University of Pittsburgh Nursing Anesthesia Student utilizes OPEN Materials as part of DNP Project
Over the past year, Registered Nurse and current Nursing Anesthesia student at the University of Pittsburgh Courtney Tague utilized two OPEN brochures as a part of her Doctor of Nursing Practice (DNP) project. Her project, titled “Preoperative Education and Confidence and Knowledge Regarding Postoperative Pain Control in Patients Undergoing Elective General Surgery,” looked at how preoperative education affected the impact and confidence of postoperative pain management.
“I noticed patients were prepared for what the surgery would entail but were unprepared for what afterwards would look like. They didn’t understand what pain after surgery would be like,” stated Tague when discussing the beginnings of her project. Tague began searching for educational materials that fit the Joint Commission (JCAHO) standards, which help health organizations and hospitals develop strategies to address complex issues and identify key vulnerabilities in the patient care experience.

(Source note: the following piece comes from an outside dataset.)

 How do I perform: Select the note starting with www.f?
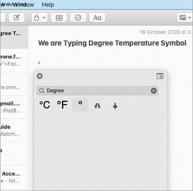(x=14, y=60)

“When I found the OPEN materials, they ticked every box. They had a pain management plan, they had opioid storage and disposal strategies. They had everything.” Tague ultimately decided on using OPEN’s Managing Pain After Surgery and Non-Medication Pain Management brochures to discuss acceptable pain levels, non-opioid medications and techniques, opioid storage and disposal, and opioid use and side effects.
Before interacting with patients, Tague planned a pre and post education quiz for not just tracking knowledge, but confidence in pain management postoperative. The knowledge quiz included 5 questions and asked patients various questions on how to manage their pain at home. The confidence survey also included 5 questions, each on a Likert scale from 1-5, based on their confidence of managing their pain from home.
Tague would meet with patients, present them with the pre-quizzes, provide a 5-minute education, then present the post quiz. “I provided the education myself, and because we had no one in my program that really has done something like this (directly educating patients), I was essentially creating a pilot program for this work. I worked out when during the visit this education occurred, how long it would last, how I would use the materials.”
Tague discussed the benefit of this method, stating that she was able to circle points and write notes on the brochures that would go home with patients, and that a few patients themselves took their own notes. When talking about why these materials worked well for this education, she stated “It doesn’t describe the pain or pinpoint the pain, which means that this resource [Managing Pain After Surgery] can be used for any surgery. It started a discussion with the patient, and it became a situation where we were discussing together instead of me talking to them. The discussion builds trust between you and the patient.”
In total, Tague met with a sample of 10 patients, all of whom agreed to participate. After meeting with her patients, she took back the pre and post-education quizzes and analyzed the results. “The pre-education confidence was very high, above 80%. However, the pre-education knowledge was very low, only 50%. It was interesting because we were asking them if they were confident and they said yes, but it seemed like they didn’t know what they were saying yes to.”
A result that came at surprise to Tague was that two of the most missed questions, both with 8 incorrect answers in the pre-quiz, were what dose of Tylenol to take and when to take their pain medication.
Another surprise came when looking at the difference between patients who have had surgery before and those who were about to have their first operation. “Those who have had surgery in the past were less confident than those who have never had a surgery up to this point.” Despite a lower confidence pre-education, those who have had a surgery previously did have more knowledge on their pain management, with 54% compared to 40% for those who were there for their first surgery.
Overall, post-education knowledge increased to 84%, and confidence grew to 100%. “I asked all 10 patients for their satisfaction with the materials… and every patient stated they were satisfied with the materials themselves.”
Tague stated this project is important because it shows that implementation can be as easy as discussing safety measures or pain management strategies at any time from the first meeting to scheduling future appointments. “This was a proof-of-concept type of implementation project. People are always asking how we are going to implement education during visits, and I was able to do so in a streamlined process and saw patients leave more confident and more informed on what their surgery and pain afterwards would look like.”
Seeing patients leave with more confidence wasn’t the only bright take away that Tague would leave with. Completing her work with patients and analyzing the results from her work has pushed Tague to examine future studies in this space more closely. “It was nice going through this process because it has made me more critical of future studies that come out. I know what information to look for, how to tell if something is credible or reliable.”
Tague presented the findings of her work in April 2024.